= Bristan =

British brand of plumbing products

Bristan is a brand of plumbing products in the United Kingdom, mainly found in bathroom fittings. It is also the name of the parent company, Bristan Group.

==History==
The company was formed in 1977 by two people with first names Brian and Stan, combining the two to form Bristan. It began by selling taps and showers to DIY chains, mainly the now defunct Texas Homecare. It claims to be the UK's number one brand for bathroom taps and showers.

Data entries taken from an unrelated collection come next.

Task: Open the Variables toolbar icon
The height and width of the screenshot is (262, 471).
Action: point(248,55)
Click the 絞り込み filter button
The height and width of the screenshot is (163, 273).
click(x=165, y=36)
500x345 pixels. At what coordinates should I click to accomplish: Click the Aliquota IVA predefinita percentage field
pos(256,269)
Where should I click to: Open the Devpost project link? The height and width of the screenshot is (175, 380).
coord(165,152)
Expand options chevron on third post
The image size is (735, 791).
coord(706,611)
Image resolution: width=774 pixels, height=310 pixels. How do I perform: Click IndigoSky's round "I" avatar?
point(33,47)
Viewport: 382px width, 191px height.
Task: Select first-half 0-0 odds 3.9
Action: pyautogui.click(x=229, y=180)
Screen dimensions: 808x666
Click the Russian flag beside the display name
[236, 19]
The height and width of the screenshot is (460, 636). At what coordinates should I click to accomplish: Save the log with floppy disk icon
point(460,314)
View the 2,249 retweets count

In 1997 it had a management buyout (MBO). In 2004 it was bought by US-headquartered Masco, who combined it with other companies to form Bristan Group.

==Location==
Bristan Group also owns Heritage Bathrooms. Both Bristan and Heritage Bathrooms are situated on the Birch Coppice Business Park in Dordon in North Warwickshire, off the A5 (Watling Street), and a mile east of junction 10 (Tamworth) of the M42. The southern part of the industrial estate is in Baddesley Ensor, and the whole site is the former Baddesley Colliery, with an adjoining railway line still there.

The parent company of Bristan Group is Masco, headquartered in Livonia, Michigan.

==Executives==
Bristan Group's Chief Executive is Jeremy Ling, who was appointed in August 2009. The Chairman and former Chief Executive until 2008, Steve Lee, left in June 2010.